Exercise
Exactly as they appear, write the lines from the one containing "Select the 农发 10Y cell 1.9910" to the final line of the entries, leaving pictures out.
★ ★ ★ ★
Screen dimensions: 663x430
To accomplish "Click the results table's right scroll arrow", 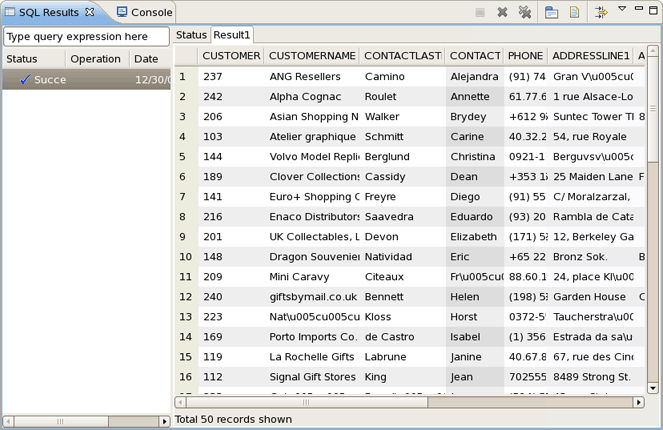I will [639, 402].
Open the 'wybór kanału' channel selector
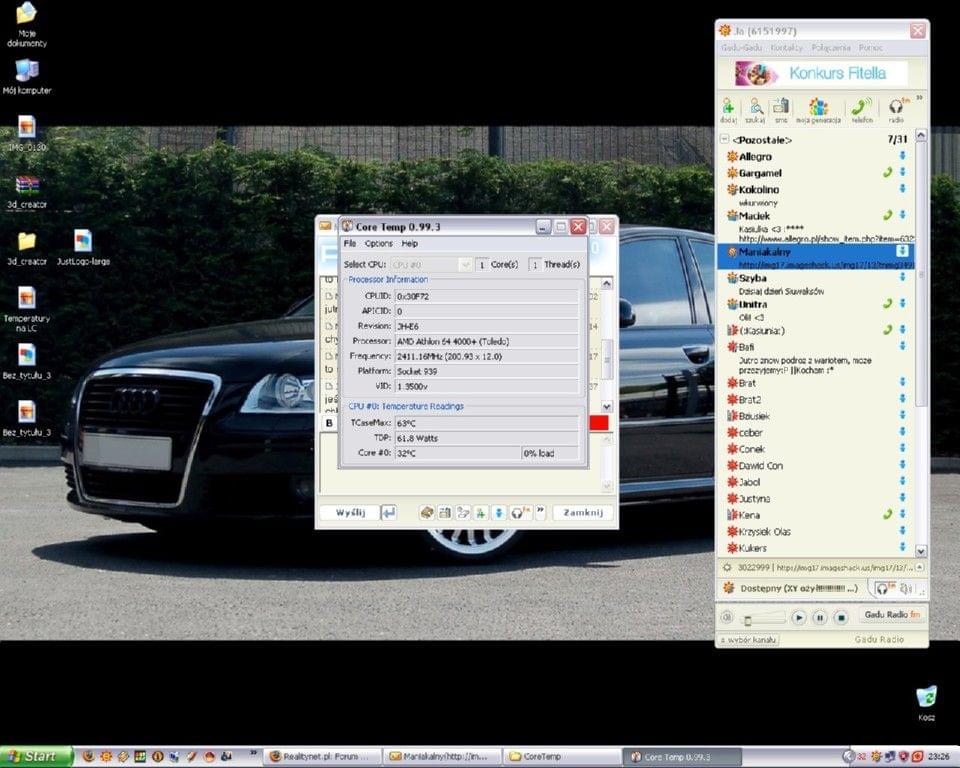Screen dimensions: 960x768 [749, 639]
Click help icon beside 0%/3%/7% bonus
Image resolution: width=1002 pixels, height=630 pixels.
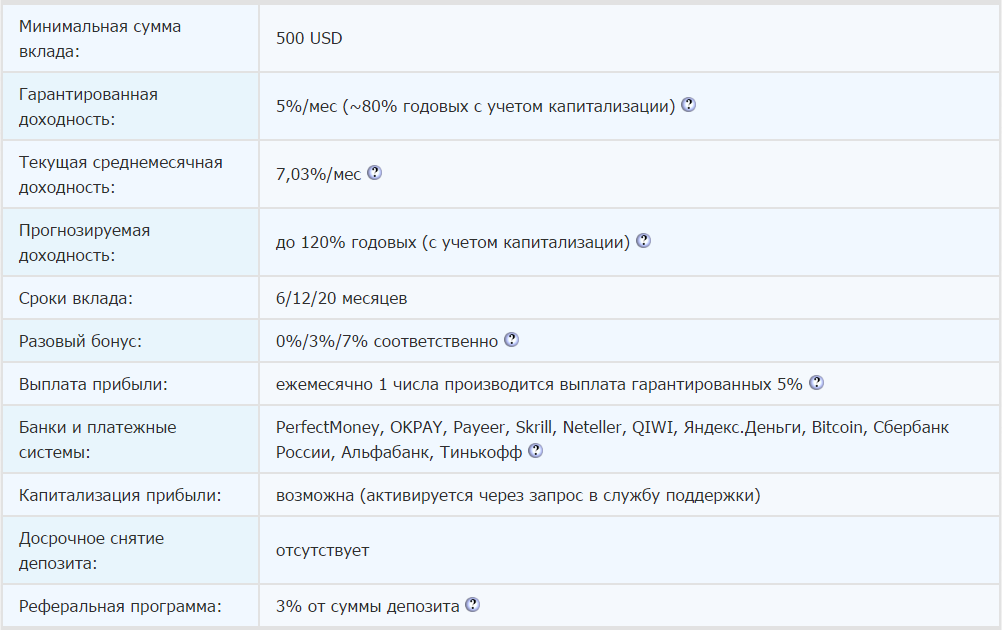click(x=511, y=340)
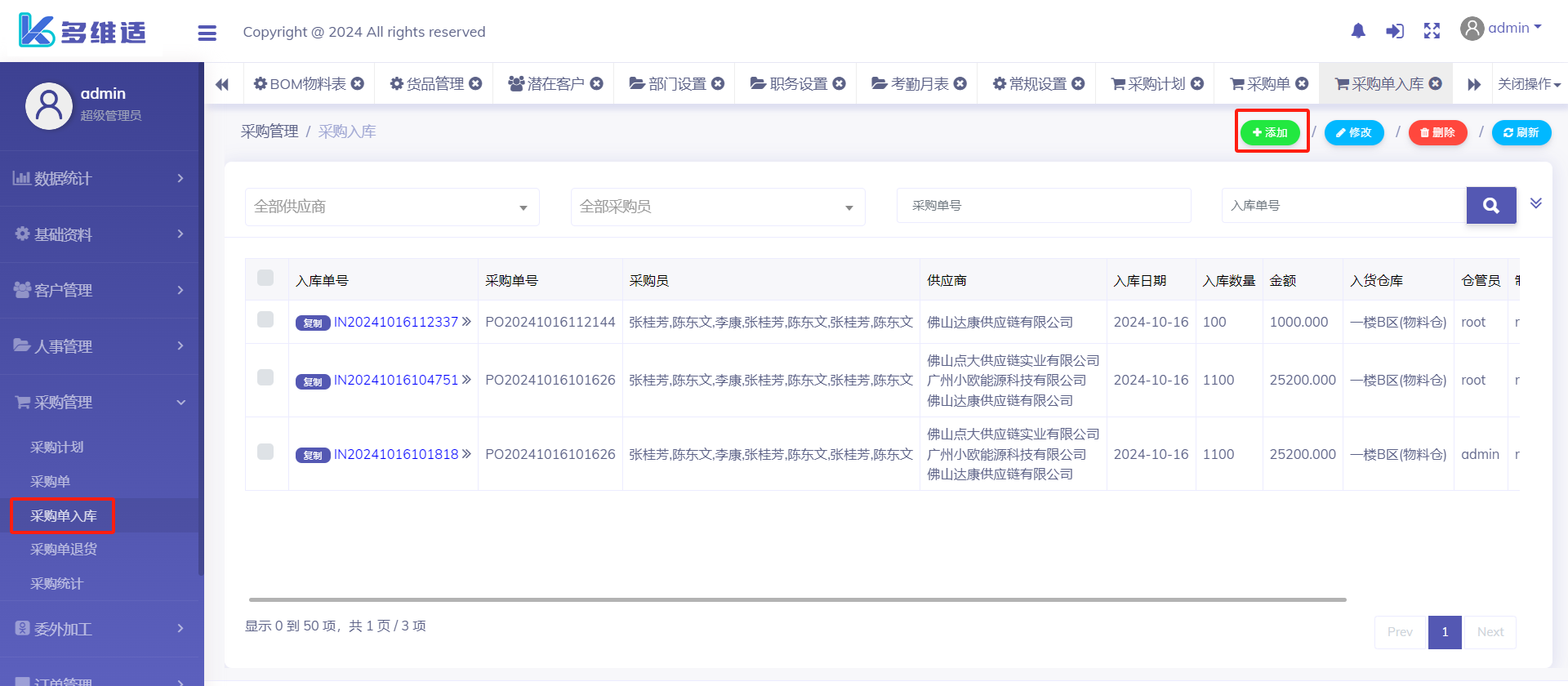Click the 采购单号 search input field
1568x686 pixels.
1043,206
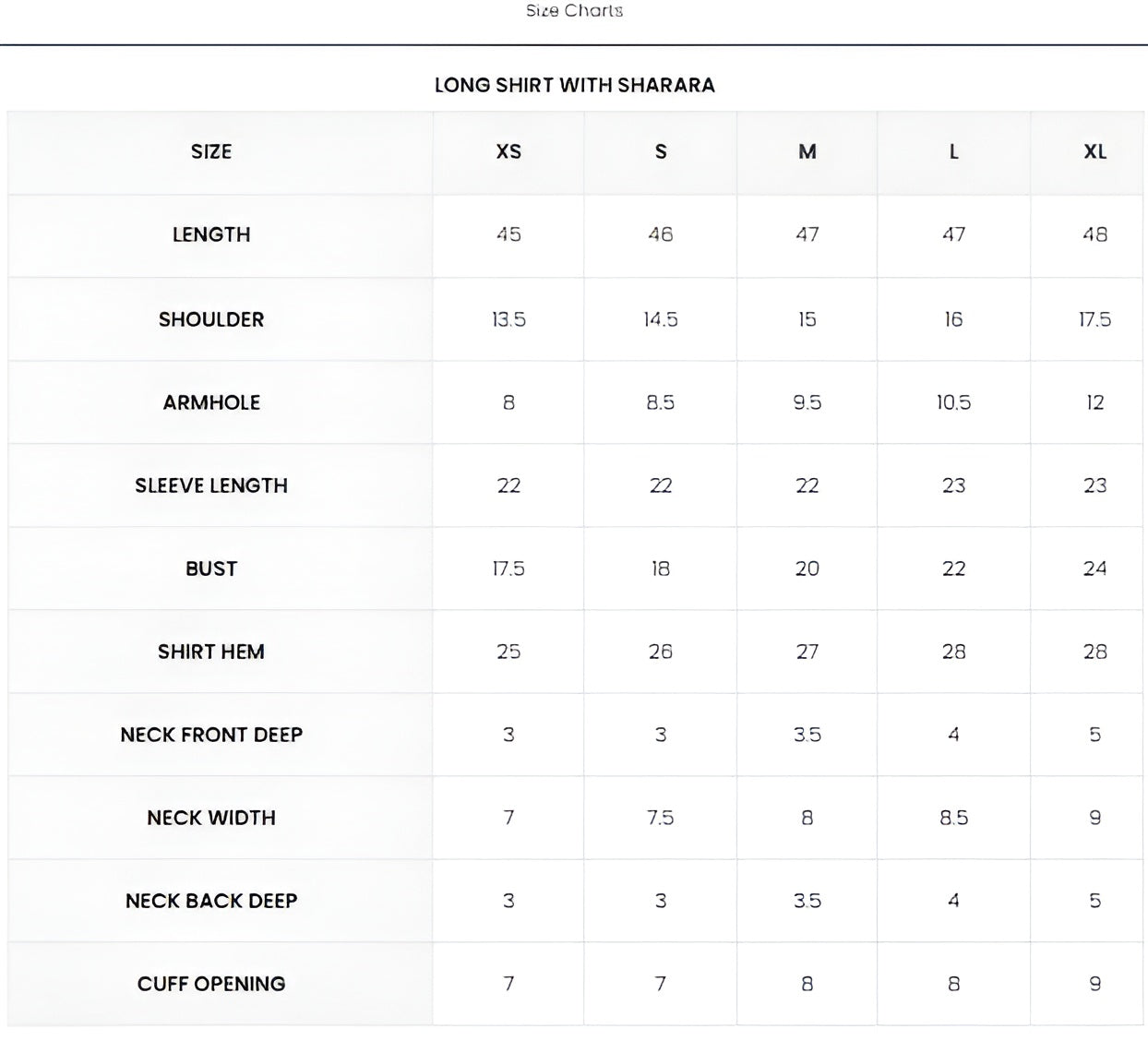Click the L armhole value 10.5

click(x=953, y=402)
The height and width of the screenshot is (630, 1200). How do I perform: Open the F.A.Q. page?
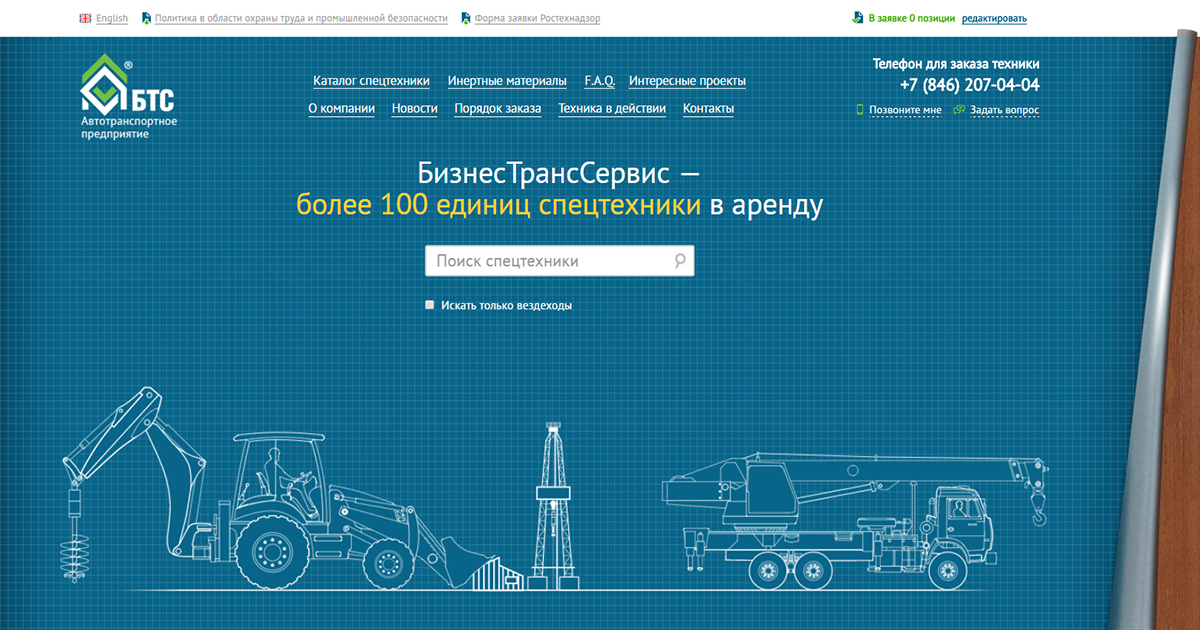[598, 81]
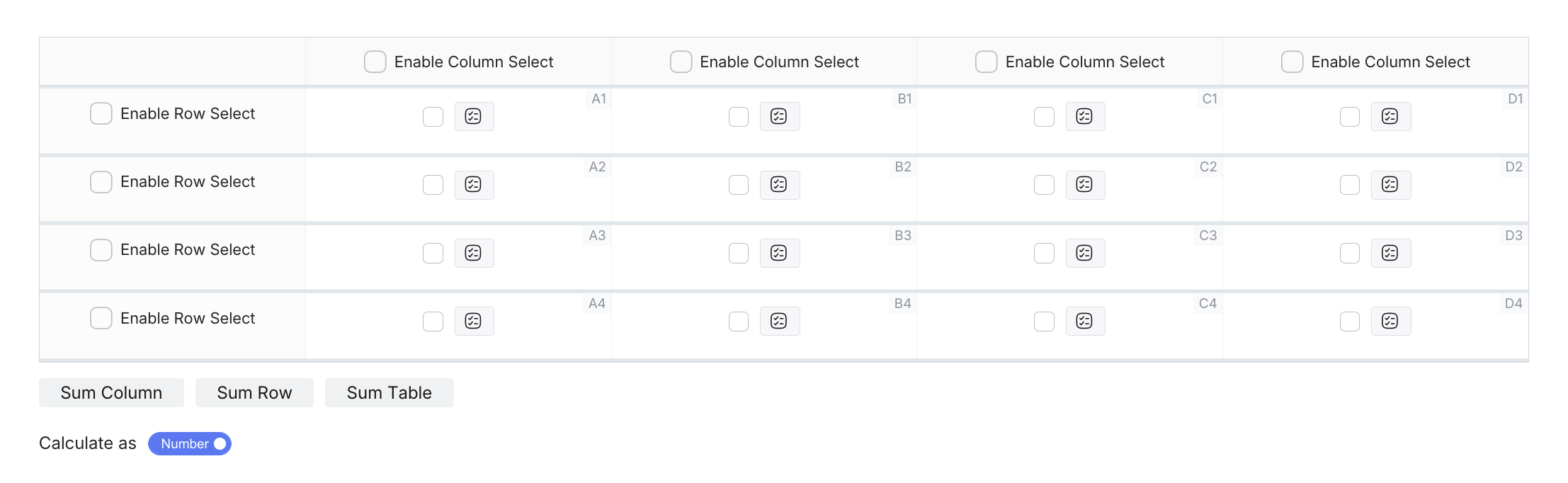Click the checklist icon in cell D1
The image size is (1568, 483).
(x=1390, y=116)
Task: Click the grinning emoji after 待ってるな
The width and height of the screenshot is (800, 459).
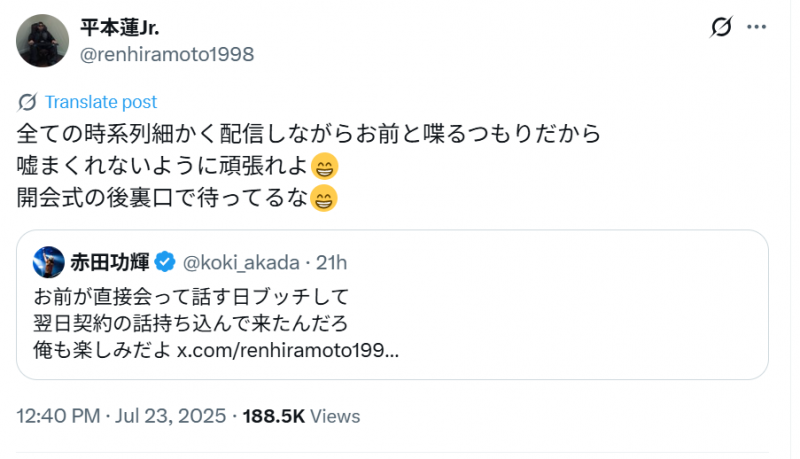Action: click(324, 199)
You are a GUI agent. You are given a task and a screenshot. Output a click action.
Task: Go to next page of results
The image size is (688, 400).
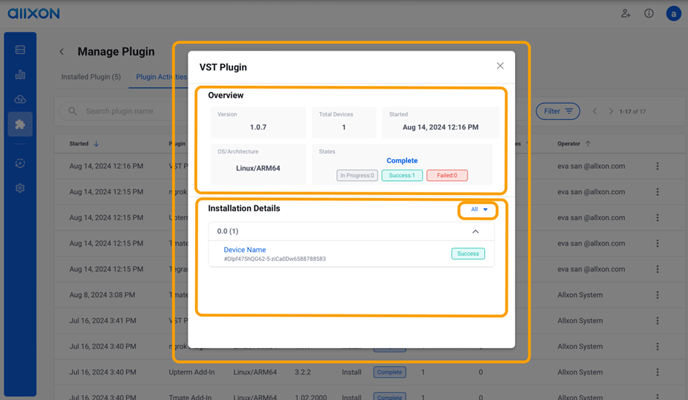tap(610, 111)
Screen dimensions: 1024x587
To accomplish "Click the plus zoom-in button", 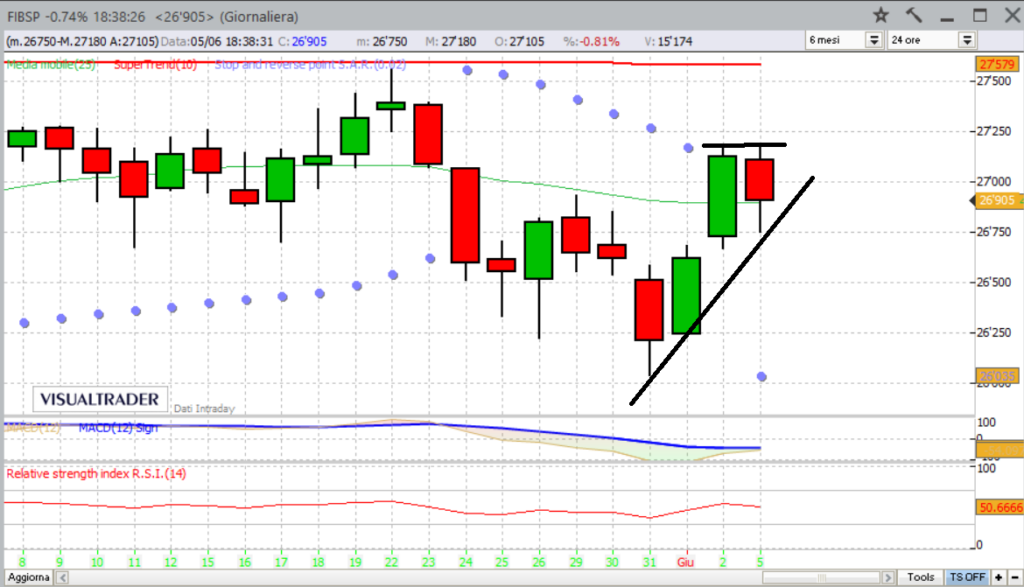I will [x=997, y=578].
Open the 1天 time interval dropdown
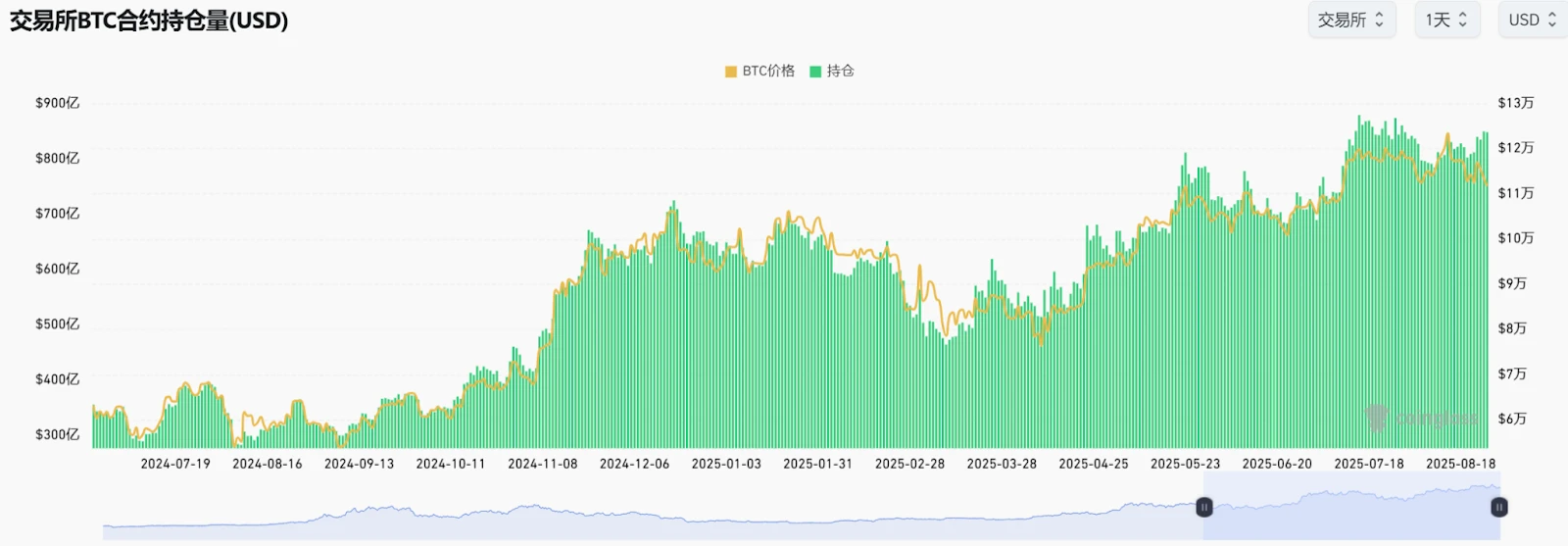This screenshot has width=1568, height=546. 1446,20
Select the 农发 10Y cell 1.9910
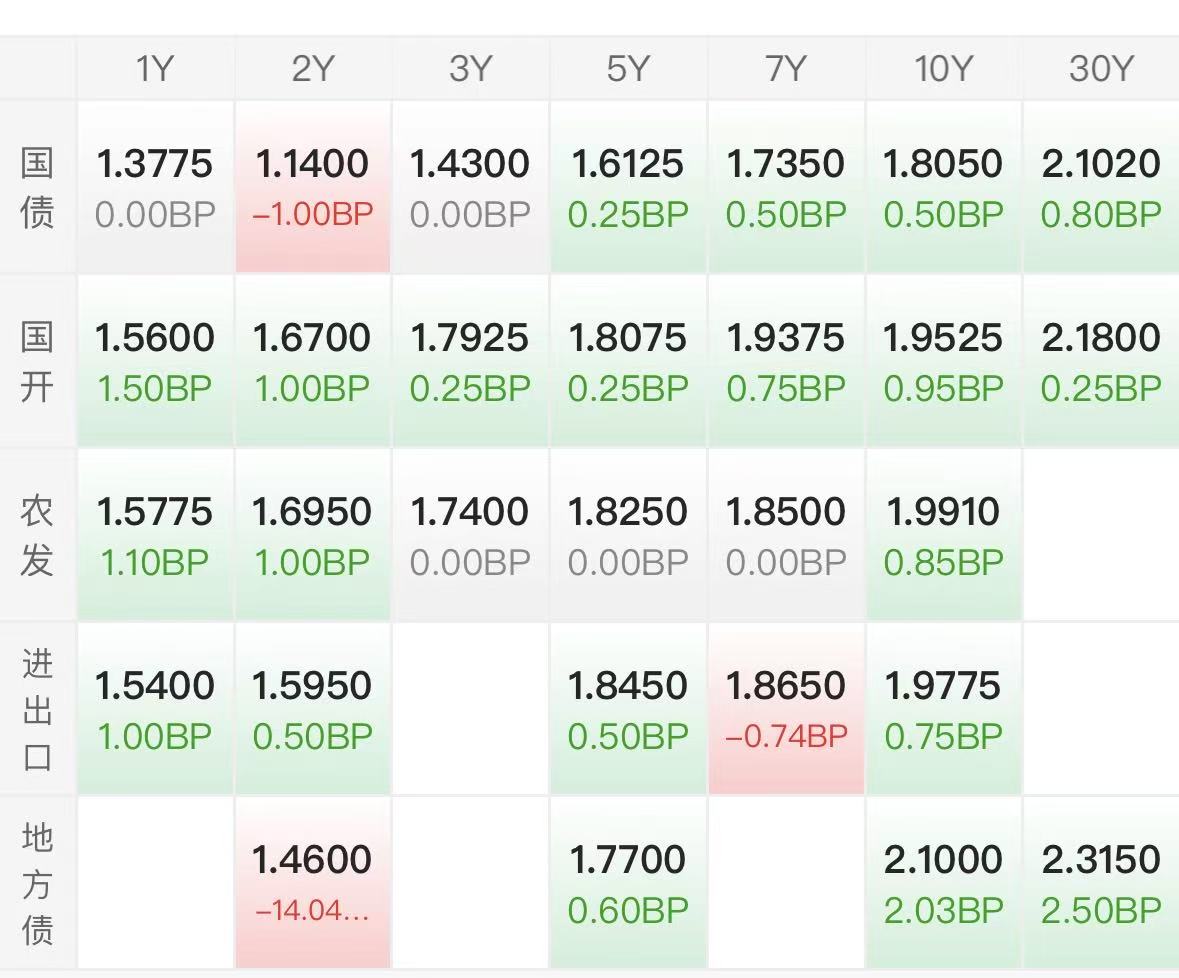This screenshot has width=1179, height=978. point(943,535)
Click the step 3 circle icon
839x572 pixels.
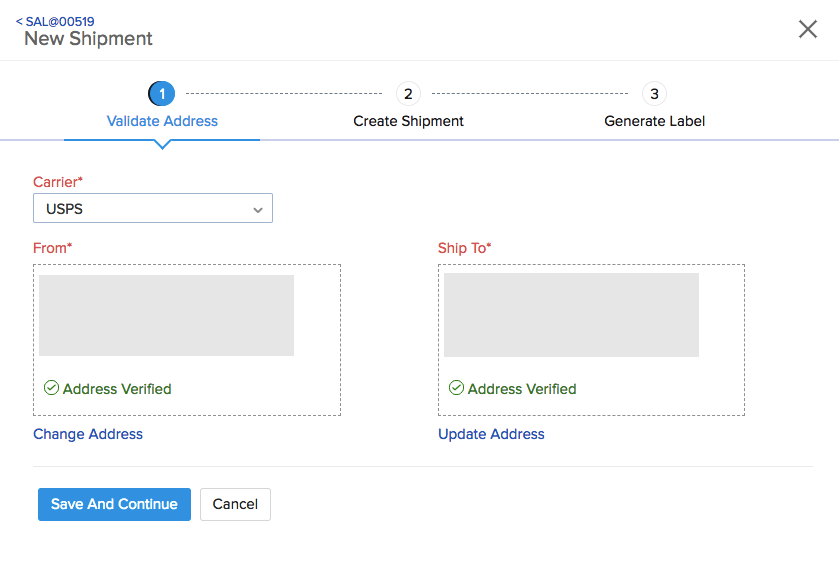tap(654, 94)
★ ★ ★ ★
Written answer
Select the 农发 10Y cell 1.9910
This screenshot has width=1179, height=978. point(943,535)
Click the step 3 circle icon
839x572 pixels.
tap(654, 94)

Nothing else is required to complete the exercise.